Enorme sorpresa. Así podemos definir esta magistral obra argentina, cuya magistral dramaturgia y dirección corresponde a Fernando Ferrer, que ha conseguido que su versión del “Rey Lear” de Skakespeare, cambiando el texto y la acción, consiga mantener el espíritu del bardo inglés pero ofreciendo un producto novedoso y distinto. Algo así, como lo que filmó Akira Kurosawa con “Ran”, sobre la misma historia o con “Trono de sangre” y “Macbeth”. De hecho, es el ejemplo más claro que conocemos de adaptación de un clásico cambiando lugares, épocas y personajes. Aquí lo que tenemos es un club bonaerense llamado Polonia, porque su fundador llega desde ese país europeo huyendo de los campos de exterminio nazis. Un hombre que ha trabajado duro ante los reveses de la vida y que ahora solo le queda el consuelo de ese pequeño local, tras haber enviudado. Allí le celebran sus familiares una fiesta de cumpleaños, donde junto al personal de confianza están sus dos hijas mayores (Regina y Nesky) y sus yernos. Poco tarda en aparecer la díscola hija menor (Cordelia) con un nuevo novio, que al poco tiempo se revela como primogénito de su club rival el Deportivo Francés. Con la risa y el vino, el patriarca decide ofrecer su testamento en vida aunque antes deben decir unas palabras de consideración. Las dos mayores no tienen reparos y consiguen unas propiedades y un tercio del club, pero la pequeña no tiene nada que decir, lo que hace que el viejo se enfurezca y desherede a Cordelia, lo que empieza una disputa entre hijas, yernos y personal. La segunda parte, nos muestra a un anciano que apenas recuerda nada y al que se le notan signos de locura, lo que irá desembocando hacia la tragedia final.
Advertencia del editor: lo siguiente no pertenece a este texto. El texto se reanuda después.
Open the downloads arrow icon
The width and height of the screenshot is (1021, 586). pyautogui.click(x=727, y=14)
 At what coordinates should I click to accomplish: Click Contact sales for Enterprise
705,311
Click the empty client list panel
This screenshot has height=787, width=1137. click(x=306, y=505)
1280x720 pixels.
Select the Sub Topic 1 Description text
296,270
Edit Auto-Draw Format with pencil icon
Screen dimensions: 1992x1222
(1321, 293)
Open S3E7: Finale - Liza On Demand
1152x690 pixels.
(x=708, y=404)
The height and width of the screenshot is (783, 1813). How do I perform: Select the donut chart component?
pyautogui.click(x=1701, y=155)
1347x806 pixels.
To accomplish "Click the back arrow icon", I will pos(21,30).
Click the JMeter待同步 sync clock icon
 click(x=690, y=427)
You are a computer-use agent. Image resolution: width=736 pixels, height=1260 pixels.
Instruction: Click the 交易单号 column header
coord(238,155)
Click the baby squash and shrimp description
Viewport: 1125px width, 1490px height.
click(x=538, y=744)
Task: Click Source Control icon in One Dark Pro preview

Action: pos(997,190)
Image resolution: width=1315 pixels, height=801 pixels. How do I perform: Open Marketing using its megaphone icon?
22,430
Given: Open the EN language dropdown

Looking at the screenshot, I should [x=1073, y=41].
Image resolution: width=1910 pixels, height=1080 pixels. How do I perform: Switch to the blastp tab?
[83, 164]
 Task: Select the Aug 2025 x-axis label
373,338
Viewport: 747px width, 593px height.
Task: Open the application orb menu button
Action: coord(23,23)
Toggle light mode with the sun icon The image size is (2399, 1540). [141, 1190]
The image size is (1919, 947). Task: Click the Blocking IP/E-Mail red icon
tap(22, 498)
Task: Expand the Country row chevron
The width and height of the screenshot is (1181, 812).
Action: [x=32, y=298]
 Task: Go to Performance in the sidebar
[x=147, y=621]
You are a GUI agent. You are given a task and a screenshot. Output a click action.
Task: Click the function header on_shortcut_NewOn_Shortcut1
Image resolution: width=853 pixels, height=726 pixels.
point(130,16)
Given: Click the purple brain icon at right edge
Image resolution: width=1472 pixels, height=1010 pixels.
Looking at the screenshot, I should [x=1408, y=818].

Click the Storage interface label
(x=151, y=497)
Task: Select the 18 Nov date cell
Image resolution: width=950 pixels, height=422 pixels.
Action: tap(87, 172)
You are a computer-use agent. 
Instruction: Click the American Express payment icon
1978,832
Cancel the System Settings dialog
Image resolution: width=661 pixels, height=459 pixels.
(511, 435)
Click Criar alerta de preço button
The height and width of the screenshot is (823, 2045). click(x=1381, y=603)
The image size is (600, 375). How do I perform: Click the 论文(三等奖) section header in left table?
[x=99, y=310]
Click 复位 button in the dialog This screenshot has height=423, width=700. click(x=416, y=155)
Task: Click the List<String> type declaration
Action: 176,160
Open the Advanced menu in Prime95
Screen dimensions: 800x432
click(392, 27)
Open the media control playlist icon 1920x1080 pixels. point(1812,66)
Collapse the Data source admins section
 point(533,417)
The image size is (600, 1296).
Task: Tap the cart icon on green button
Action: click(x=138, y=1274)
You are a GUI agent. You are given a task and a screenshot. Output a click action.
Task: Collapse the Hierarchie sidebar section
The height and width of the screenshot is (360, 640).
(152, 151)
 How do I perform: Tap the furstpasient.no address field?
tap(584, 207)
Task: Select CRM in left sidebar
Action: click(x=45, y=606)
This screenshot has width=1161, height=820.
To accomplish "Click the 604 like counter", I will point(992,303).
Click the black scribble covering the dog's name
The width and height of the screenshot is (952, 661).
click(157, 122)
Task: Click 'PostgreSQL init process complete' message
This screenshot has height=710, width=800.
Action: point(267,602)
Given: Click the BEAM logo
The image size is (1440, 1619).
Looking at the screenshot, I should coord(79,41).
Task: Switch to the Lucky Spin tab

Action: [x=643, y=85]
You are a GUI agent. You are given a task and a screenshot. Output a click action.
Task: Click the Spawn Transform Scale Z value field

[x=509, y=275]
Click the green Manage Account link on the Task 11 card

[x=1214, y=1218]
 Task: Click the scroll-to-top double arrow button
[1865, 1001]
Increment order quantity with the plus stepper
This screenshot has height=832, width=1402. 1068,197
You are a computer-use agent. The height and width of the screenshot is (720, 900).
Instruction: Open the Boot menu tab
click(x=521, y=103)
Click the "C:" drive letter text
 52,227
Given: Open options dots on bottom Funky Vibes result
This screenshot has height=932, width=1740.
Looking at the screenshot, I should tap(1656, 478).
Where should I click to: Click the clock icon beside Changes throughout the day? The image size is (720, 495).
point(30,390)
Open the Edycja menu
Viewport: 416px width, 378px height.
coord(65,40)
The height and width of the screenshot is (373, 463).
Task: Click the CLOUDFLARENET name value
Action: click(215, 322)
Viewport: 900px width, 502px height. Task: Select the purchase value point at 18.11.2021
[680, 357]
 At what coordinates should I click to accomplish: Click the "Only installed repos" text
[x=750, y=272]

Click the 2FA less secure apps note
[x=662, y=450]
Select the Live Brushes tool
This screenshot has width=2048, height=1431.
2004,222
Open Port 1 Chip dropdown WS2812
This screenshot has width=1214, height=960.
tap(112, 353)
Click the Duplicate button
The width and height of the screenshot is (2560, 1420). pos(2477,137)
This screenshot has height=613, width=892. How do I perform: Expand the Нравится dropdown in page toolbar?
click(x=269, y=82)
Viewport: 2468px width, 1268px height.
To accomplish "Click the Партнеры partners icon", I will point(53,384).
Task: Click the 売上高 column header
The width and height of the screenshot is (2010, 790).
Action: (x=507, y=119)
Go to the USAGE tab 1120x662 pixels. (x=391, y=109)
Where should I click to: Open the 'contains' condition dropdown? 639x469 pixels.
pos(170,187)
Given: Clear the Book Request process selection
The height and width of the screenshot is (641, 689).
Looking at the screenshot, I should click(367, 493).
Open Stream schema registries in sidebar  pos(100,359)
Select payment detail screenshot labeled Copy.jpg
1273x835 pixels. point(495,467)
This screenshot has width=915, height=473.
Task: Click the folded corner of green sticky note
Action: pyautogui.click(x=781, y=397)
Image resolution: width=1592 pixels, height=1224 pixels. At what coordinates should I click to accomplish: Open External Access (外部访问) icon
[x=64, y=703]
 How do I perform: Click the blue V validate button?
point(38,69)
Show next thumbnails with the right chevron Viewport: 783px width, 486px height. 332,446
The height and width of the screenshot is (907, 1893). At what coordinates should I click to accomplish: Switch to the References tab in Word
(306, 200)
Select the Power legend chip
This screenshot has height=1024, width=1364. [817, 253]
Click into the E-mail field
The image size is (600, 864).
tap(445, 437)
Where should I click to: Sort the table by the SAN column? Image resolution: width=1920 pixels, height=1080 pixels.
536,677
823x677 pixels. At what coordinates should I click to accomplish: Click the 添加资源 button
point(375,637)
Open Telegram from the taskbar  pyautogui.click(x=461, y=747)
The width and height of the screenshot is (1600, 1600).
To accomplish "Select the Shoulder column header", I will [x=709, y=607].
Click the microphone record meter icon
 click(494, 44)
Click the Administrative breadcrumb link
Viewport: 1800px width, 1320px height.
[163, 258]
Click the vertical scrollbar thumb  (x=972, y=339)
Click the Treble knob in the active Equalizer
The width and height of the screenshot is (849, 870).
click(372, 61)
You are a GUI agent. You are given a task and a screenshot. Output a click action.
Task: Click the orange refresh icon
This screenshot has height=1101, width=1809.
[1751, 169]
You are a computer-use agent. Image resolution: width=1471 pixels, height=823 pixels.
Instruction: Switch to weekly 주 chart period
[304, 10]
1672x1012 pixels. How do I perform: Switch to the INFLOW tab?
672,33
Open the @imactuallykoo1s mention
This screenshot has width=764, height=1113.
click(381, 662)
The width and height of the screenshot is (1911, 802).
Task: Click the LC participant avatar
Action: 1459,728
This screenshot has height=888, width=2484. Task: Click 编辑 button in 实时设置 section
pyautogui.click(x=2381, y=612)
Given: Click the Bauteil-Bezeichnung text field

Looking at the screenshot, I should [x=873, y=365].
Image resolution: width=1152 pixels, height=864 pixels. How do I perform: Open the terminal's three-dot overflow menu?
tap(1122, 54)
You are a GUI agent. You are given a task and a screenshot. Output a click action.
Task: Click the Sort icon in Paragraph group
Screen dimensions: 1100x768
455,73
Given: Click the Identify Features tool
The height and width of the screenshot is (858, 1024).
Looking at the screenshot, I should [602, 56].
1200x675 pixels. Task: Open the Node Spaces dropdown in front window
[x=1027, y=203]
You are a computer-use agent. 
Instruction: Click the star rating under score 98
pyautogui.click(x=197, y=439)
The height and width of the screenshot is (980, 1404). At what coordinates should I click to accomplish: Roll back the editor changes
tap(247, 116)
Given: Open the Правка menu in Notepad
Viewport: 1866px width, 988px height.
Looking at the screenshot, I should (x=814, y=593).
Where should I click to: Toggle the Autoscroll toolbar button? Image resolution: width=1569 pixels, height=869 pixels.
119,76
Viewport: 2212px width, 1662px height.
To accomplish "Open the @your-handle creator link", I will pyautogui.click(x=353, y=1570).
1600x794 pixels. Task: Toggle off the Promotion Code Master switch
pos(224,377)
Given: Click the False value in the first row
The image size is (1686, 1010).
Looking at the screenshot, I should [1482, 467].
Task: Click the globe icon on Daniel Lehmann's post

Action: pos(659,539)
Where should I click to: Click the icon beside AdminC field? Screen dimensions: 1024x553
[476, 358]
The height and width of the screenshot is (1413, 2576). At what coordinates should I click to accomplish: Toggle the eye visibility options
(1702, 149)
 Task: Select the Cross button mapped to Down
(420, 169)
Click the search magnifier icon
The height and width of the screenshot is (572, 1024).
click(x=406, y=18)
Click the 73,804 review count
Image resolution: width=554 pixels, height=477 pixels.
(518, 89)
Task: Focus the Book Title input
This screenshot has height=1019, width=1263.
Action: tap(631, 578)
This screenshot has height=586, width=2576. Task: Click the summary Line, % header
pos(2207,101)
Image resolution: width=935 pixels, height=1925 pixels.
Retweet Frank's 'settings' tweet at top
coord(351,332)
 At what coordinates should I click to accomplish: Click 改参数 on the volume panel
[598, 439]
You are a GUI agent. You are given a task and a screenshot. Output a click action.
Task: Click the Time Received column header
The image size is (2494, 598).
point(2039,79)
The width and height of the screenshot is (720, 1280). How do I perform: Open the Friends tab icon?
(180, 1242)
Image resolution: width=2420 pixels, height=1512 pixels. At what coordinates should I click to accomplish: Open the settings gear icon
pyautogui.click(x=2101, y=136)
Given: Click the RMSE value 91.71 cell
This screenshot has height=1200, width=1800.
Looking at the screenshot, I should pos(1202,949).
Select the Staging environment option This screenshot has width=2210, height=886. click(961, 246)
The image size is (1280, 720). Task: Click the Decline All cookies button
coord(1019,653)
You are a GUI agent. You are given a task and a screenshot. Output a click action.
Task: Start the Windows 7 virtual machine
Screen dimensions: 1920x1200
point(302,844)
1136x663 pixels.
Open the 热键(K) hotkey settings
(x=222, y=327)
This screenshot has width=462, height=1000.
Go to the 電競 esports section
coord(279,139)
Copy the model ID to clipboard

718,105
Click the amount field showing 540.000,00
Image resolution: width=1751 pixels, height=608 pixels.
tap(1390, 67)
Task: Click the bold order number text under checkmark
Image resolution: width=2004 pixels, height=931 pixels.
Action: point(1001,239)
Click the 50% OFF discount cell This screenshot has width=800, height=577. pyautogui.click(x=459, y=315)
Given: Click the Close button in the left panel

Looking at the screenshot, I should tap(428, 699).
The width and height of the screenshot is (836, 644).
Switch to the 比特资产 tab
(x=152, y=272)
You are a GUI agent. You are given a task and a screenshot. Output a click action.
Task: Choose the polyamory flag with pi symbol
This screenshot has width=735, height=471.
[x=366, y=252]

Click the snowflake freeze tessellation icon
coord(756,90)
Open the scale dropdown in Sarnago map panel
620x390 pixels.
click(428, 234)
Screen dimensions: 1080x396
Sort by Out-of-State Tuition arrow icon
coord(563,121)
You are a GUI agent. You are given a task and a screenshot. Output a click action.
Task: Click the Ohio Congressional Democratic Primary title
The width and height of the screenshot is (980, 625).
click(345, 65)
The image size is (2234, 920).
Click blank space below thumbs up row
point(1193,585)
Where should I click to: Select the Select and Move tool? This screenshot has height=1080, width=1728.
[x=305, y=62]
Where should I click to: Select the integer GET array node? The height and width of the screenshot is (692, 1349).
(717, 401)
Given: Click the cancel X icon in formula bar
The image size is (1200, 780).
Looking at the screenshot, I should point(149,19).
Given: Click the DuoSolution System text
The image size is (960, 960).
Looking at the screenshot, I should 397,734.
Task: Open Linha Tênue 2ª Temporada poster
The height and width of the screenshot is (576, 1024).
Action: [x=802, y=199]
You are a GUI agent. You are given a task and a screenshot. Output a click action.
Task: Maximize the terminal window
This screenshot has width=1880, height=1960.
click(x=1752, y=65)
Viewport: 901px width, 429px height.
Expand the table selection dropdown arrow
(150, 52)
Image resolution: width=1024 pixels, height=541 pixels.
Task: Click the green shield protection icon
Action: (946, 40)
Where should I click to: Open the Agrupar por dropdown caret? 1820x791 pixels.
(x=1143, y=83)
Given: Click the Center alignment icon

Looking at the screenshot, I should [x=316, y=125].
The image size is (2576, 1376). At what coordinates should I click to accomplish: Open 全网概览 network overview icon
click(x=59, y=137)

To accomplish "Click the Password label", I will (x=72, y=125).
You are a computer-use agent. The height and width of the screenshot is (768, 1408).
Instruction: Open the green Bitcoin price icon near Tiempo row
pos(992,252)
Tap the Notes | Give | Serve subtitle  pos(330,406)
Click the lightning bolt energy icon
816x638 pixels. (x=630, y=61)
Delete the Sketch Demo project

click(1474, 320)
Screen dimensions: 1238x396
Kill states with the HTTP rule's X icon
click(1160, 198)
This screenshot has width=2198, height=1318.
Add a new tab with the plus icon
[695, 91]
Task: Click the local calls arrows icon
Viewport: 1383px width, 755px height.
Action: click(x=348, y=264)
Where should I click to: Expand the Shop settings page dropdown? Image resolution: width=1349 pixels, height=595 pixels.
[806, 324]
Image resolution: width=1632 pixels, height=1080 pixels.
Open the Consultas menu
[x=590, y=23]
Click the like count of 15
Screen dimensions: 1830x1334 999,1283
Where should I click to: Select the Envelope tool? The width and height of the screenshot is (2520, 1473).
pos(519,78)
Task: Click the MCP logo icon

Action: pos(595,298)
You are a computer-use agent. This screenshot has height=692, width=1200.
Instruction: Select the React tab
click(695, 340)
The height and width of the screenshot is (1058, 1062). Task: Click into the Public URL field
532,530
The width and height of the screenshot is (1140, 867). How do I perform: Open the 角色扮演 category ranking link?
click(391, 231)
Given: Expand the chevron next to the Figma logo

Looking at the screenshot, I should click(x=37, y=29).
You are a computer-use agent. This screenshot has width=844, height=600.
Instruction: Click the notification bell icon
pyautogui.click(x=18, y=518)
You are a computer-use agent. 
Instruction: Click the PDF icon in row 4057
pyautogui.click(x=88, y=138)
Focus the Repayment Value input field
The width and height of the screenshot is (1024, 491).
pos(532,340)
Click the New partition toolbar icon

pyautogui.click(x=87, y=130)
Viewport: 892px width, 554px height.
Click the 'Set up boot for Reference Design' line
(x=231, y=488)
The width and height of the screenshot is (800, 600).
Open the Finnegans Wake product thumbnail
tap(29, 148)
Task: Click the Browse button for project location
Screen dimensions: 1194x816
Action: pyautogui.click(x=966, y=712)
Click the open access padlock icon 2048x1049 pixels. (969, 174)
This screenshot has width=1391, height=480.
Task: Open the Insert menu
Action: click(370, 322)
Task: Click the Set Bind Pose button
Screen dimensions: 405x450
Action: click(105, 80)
Todo narrado con un ritmo prodigioso, casi cinematográfico y donde el Fernando Ferrer director escénico se gusta, con constantes movimientos de los personajes, apariciones y desapariciones de los mismos, rompiendo la cuarta pared y hablándonos a los espectadores, confundiendo sueño y realidad, cordura y locura, convirtiéndonos en espíritus o espectros a los que solo puede ver el protagonista. Unos fantasmas que solo contemplan lo que sucede sin tomar partido. Cien minutos de puro teatro, que comienza incluso antes de la obra, pues según el púbico se ubica en sus localidades, la trama ya ha empezado con diversos roles jugando al tenis de mesa, disfrutando de lo que parece ser una velada agradable. Y todo respetando los grandes temas que nos propone “El rey Lear”: la familia, la codicia, el rencor o los afectos pero añadiendo píldoras que enriquecen el texto como que el anciano sea víctima de los nazis, se vea un evidente alzheimer o que una constructora quiera comprar el terreno del amado club para crear un centro comercial. Y todo con mínima escenografía, con una bandera y banderines rojos y blancos, que nos recuerdan a la patria de Kieslowski o Polanski y unas pocas mesas, con elementos para una fiesta como “serpentinas” y “confetti”. El drama prima sobre el escenario y en eso “la fiesta del viejo” demuestra como el contenido puede superar con creces al continente.
Para ello, se necesita un reparto adecuado y no se puede decir que nadie esté mal, todos el equipo artístico funciona como un metrónomo, cumpliendo su papel a la perfección pero dejando el lucimiento a su protagonista; un sensacional Abian Vainstein que consigue que la ira y la ternura, la crueldad y el cariño o la razón y la locura quepan dentro de un mismo papel. Él es la “punta de lanza” de un espectáculo con mayúsculas, algo que se quedará forjado en la memoria. Felicidades a sus responsables.